A lot of people have become entranced by the new world of possibilities that is affiliate marketing.
From desperate housewives who want to make more money, to seasoned CEOs tired of their boring daily routines, it’s becoming ever more common to know people who have done it; who have said goodbye to their witless lives and have decided to start studying the system, reading blogs and catching tips on shady forums.
This article aims to give you another perspective. In fact, it will let you know about 5 rookie mistakes you just can’t make if you’re actually serious about your affiliate marketing journey while you’re promoting products online — many of which we cover in our free affiliate marketing guide and blog.
Ready? Here we go.
Mistake #1: Changing your bid just because you think you have to
The bid is a crucial step when it comes to campaign optimization. Indeed, it’s the sort of thing that can really impact a campaign, creating a success out of thin air.
For you to have the perfect bid, you need to be aware of ratios like the eCPM – the revenue you get for every 1000 impressions.
This is how you get the bidding problem solved: by knowing how much you’ve gotta spend before starting to lose money, you’ll be ready to weather any storm.
Imagine you’ve got a low eCPM but a very high bid. In this case, you should make sure to lower that bid to the value of eCPM of that specific campaign.
On the other hand, if your eCPM is high but you’ve got a low bid, you should obviously increase that bid until it reaches the eCPM value (maybe even higher in case you happen to be playing with SmartCPM).

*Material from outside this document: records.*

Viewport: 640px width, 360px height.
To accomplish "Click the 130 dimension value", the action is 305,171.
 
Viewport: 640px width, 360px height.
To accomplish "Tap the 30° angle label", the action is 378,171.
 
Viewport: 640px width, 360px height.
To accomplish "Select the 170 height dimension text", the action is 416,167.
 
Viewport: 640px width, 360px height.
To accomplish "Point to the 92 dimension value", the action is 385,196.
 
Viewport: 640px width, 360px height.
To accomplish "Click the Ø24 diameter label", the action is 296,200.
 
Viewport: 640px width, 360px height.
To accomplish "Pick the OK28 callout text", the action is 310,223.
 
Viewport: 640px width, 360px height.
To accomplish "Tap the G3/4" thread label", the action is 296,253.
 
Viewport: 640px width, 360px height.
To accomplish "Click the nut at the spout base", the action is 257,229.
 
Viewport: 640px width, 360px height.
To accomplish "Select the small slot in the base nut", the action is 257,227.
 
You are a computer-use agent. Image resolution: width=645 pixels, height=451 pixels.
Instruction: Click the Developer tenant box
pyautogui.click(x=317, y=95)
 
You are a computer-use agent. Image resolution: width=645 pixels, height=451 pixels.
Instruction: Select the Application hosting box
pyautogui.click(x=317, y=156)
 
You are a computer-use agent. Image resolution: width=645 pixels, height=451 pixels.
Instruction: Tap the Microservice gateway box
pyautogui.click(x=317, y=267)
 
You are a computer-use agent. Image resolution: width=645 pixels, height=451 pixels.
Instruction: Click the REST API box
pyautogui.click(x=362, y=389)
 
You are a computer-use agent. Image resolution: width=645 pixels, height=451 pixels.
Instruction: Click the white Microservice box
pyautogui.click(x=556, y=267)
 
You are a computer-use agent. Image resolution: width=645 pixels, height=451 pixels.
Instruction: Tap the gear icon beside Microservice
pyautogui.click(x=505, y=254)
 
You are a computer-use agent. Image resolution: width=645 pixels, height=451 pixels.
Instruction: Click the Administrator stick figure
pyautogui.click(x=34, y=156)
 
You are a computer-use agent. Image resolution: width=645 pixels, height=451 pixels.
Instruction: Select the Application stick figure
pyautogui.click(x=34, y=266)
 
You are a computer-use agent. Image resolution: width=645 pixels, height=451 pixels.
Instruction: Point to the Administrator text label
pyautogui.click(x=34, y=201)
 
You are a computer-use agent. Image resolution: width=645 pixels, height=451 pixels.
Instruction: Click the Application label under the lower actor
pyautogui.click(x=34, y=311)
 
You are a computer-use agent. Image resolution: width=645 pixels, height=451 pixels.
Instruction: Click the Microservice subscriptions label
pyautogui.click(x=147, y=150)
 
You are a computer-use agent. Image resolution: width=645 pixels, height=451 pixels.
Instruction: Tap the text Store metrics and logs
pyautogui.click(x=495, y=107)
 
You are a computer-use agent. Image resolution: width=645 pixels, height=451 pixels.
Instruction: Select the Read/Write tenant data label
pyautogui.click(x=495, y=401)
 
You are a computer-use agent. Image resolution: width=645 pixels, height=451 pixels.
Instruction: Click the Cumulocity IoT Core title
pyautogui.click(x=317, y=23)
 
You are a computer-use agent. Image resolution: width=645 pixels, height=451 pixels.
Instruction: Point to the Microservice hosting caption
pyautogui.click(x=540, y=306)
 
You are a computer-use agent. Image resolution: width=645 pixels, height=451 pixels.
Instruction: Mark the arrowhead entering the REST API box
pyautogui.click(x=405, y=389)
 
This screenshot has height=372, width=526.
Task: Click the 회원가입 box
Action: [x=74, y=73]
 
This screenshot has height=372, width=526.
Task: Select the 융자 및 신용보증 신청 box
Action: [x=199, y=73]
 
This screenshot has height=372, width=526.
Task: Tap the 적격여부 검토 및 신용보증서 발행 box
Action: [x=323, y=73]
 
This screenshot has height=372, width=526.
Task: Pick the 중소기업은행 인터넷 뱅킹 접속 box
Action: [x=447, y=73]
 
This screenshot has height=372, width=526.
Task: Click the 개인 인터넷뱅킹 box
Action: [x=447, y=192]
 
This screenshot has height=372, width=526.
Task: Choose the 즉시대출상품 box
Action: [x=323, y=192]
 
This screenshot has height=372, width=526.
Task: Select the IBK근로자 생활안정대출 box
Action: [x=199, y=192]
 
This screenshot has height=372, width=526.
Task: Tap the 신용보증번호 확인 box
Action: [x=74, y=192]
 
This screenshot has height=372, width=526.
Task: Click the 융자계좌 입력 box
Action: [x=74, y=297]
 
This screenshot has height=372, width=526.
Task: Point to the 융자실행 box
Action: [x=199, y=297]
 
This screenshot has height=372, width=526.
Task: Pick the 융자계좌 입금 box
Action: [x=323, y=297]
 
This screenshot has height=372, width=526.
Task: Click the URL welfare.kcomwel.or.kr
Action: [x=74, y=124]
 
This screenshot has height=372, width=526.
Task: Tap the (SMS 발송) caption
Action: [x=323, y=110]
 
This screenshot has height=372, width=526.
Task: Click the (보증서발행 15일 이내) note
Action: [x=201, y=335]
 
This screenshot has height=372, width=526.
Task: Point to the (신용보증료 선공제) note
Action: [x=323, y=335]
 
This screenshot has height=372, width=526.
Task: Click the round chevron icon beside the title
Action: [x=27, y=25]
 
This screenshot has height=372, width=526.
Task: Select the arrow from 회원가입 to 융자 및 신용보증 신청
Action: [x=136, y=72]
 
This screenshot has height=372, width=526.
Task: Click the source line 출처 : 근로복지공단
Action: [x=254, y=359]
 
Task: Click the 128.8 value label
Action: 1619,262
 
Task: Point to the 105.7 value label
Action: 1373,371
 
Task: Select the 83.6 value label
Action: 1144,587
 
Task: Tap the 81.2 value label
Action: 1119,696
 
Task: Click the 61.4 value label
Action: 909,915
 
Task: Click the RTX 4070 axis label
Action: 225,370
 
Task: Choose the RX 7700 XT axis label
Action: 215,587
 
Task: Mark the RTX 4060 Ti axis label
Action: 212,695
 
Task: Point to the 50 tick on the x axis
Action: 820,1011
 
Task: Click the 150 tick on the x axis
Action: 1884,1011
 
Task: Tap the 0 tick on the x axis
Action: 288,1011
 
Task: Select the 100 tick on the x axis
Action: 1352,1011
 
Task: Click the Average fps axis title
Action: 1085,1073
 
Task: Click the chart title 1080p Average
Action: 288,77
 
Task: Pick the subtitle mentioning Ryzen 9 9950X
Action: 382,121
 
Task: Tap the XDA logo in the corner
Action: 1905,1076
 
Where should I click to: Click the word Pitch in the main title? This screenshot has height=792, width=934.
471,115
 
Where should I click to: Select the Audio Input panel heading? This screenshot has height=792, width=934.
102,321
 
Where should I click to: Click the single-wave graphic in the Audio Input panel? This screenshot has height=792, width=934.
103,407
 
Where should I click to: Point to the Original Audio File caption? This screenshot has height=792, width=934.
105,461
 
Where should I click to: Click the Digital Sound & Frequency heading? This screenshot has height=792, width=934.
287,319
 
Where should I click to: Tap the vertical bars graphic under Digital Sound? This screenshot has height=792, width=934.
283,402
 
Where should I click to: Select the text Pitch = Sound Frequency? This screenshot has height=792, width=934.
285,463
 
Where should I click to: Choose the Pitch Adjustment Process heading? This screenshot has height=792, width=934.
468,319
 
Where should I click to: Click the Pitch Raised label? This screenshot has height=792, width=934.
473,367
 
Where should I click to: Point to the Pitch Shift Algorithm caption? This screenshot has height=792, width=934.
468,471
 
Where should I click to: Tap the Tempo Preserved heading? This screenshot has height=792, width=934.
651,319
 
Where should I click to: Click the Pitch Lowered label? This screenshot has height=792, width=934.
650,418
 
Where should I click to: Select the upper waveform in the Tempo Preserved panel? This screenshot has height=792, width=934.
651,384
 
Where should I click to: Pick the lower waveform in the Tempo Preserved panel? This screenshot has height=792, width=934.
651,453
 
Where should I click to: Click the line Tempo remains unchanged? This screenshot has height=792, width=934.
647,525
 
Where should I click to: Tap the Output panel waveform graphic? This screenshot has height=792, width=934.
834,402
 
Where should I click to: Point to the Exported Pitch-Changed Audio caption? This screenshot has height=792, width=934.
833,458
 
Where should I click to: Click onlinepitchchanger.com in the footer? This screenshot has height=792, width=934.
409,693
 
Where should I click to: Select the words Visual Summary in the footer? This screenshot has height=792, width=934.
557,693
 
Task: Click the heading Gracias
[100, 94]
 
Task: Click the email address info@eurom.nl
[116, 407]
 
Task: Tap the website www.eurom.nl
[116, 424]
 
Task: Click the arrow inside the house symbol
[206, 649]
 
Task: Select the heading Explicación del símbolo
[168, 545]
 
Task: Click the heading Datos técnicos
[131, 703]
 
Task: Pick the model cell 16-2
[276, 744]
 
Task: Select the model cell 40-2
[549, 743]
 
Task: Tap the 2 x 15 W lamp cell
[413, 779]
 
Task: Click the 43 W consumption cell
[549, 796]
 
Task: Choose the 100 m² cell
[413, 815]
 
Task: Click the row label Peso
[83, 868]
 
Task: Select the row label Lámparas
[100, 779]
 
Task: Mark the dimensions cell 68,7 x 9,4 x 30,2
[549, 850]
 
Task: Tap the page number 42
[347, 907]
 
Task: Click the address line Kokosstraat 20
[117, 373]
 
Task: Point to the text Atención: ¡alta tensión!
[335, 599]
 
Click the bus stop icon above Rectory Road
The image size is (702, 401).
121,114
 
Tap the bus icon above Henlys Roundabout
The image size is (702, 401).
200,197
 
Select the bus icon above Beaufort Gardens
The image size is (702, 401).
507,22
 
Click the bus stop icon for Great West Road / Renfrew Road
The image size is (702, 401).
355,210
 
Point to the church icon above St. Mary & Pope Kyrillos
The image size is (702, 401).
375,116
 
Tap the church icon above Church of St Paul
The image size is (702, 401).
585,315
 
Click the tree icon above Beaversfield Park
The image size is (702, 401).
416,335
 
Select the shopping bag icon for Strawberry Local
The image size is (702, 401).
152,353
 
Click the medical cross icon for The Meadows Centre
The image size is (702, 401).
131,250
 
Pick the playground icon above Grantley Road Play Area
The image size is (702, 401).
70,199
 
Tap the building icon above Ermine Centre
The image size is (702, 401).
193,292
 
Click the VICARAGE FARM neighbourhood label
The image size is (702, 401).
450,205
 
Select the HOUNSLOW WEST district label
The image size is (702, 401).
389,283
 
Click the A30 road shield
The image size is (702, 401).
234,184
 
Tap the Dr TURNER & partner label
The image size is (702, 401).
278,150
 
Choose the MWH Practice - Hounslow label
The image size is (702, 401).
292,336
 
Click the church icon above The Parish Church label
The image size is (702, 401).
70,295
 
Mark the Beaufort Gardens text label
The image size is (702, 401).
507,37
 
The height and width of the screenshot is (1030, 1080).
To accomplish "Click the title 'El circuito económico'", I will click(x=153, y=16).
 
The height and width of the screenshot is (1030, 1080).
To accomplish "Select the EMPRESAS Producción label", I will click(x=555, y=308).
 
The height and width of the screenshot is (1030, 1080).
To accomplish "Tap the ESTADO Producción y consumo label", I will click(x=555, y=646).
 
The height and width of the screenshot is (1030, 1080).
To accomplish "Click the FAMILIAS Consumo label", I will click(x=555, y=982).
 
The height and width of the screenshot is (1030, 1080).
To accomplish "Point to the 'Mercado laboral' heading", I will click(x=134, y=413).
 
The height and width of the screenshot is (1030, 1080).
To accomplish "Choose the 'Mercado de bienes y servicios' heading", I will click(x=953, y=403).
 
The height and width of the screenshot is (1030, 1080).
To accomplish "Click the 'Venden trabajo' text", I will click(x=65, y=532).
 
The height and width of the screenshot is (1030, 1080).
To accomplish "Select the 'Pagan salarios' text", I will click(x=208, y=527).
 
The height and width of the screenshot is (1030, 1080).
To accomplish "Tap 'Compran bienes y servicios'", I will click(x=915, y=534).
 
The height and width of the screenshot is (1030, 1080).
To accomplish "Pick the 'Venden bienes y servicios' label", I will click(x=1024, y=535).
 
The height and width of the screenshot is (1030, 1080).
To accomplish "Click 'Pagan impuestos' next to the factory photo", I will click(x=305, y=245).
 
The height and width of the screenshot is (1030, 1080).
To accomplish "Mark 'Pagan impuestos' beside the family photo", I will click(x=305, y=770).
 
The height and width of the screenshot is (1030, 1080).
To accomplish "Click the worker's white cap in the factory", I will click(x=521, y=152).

Mistake #2: Being afraid of splitting campaigns
At times, you know there’s that amazing parameter that’s responsible for getting a huge chunk of traffic on a campaign (it can be a browser like Microsoft Edge).
However, it seems to be having a rotten performance (showcasing a low eCPM) compared to the other aspects.
What to do? You split test!
You shouldn’t be afraid to remove that specific part from a campaign, inserting it on another that’s just directed at that parameter, adjusting the bid bearing the eCPM of that particular browser in mind.
Why do this?
Because it allows you to check the target for those categories that perform so differently.
You can also stop a particularly awful parameter if you’ve been able to understand there’s nothing left to go for it. Be aware that there is such a thing as too much splitting.
Remember: the more separate campaigns you create, the more you have to work and the less productive you become. You’ve been warned.
Mistake #3: Not caring about top campaigns
Never forget that your business is dependent upon your best, top-of-the-line, cream-of-the-crop campaigns. This means you shouldn’t be afraid to “waste” your time analyzing them thoroughly on a daily basis.
This is not an invitation to optimize top campaigns like a psychotic maniac – it only means you’ve gotta be mindful of swift alterations such as a change in ranking/position or a hungry competitor.
Do you feel you’re experiencing a sort of variation that can’t be explained by neither competition nor ranking?
Then you should definitely check whether or not your impressions/costs are still the same.
Mistake #4: Not increasing capping when you get good margins
Let’s pretend you’ve got amazing margin rates. Let’s assume you’re getting percentages such as 100% on a daily basis.
What should you do? Increase frequency capping!
If you happen to have a campaign in which you rule the 1st position (meaning you’re getting traffic of remarkable quality) then increasing the capping can help you go to a whole other level.
It’s easy to know why: if you’re getting that cash with just one showing, imagine what you could accomplish if you showed your ad 2,3 or 4 times a day?
Mistake #5: Not optimizing banners
A banner is your hook. It’s the reason why people either click your offer or run away from it.
One of the rookiest mistakes of all time is when newbie affiliate marketers reject the notion of banner optimization as if it were a viral disease. Indeed, you should always analyze a banner’s performance bearing the eCPA (cost per acquisition) in mind.
They all happen to be even as far as eCPA is concerned? Then check the CTR – Click Through Rate – a rate that allows you to get the percentage of clicks compared to the number of impressions.
If a banner has a low CTR, it just isn’t working and you should change it. When you create a sort of album with the best and most awful banners, it allows you to recognize what you did right and wrong.
This process is super important because it makes you understand what you’ve gotta do to maintain the banner quality that guarantees impressions/conversions.
Moreover, you should always be bold, testing new colors, different fonts, layouts, and images, etc.
What’s the bottom line?
Now that you’ve been able to check these 5 oh-so-common mistakes, you have what it takes to begin your affiliate marketing path to online success!
I hope you read these paragraphs as many times as needed so that you really avoid being another quasi-successful Media Buyer that bit the dust too soon.
Here’s the deal: this is a fiercely combative and competitive game. There’s a lot of work, analysis, optimization and general whining that everyone’s gotta go through before getting to enjoy a proper success.
Even so, never give up and spend as much time as possible learning in order to avoid the most important mistake of them all: starting too strong and too soon.